Per il momento comunque Diego Pettorossi si sta concentrando sulle Olimpiadi, che per quasi tutti gli atleti sono il momento più alto della carriera. Saranno una cosa nuova ed entusiasmante per i tanti debuttanti (quelli italiani saranno più della metà, 219 su 403) e forse a maggior ragione per una persona come lui, per la quale lo sport è ancora un hobby, una passione. «Arriverò nel villaggio olimpico il 2 agosto, c’è già una welcome bag incredibile ad aspettarmi, con il telefono nuovo: è tutto straserio. Conosco un po’ di ragazzi e ragazze che saranno a Parigi, con Filippo (Tortu) ho gareggiato tante volte perché ha un anno meno di me. Intanto gli altri della Nazionale hanno fatto una chat su WhatsApp e mi hanno aggiunto, e questo è positivo», racconta senza nascondere lui stesso un certo stupore.
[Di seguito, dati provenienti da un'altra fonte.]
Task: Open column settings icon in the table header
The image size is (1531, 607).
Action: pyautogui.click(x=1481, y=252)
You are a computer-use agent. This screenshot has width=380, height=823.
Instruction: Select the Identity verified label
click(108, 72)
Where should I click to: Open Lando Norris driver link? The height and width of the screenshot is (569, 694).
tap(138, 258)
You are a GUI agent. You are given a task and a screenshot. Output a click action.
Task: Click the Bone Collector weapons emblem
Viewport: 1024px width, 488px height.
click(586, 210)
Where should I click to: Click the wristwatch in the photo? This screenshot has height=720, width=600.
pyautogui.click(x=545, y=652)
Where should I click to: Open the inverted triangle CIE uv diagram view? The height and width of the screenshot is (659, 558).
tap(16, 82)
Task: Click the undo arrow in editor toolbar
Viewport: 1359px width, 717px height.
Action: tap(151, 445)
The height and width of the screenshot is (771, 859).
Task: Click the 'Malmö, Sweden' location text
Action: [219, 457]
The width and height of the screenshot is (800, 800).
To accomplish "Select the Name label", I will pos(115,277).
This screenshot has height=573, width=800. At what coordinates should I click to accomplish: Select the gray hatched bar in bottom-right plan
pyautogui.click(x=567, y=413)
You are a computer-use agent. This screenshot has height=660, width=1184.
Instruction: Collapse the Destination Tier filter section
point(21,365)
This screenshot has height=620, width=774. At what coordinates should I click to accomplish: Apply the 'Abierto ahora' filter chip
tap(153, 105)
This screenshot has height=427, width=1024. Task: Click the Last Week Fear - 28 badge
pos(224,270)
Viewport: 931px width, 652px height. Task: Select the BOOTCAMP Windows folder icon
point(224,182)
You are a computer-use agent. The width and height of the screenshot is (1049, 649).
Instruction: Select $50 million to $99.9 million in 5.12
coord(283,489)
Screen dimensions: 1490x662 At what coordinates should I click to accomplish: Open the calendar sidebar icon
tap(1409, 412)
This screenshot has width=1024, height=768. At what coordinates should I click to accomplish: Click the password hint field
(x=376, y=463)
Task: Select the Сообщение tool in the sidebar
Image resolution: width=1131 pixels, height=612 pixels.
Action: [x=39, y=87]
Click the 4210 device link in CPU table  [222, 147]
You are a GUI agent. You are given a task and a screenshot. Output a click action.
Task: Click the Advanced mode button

La sera del 5 agosto, come detto, ci saranno le prime batterie, nelle quali gareggeranno tutti e 48 i duecentometristi: 24 di loro si qualificheranno per le semifinali del 7 agosto. «Già arrivare lì sarebbe tanta roba, perché le guarda più gente. Dovrò fare una bella gara e avere un po’ di fortuna, tipo non correre in prima corsia (solitamente considerata tra le peggiori nei 200 metri) e non essere sorteggiato nella batteria più difficile». Non passeranno infatti i primi 24 tempi, ma i primi 3 di ogni batteria, più i migliori tempi tra quelli non arrivati tra i primi 3. Assieme a lui in batteria potrebbe esserci anche il campione del mondo dei 200 metri (e anche dei 100), lo statunitense Noah Lyles, considerato il principale favorito per la vittoria.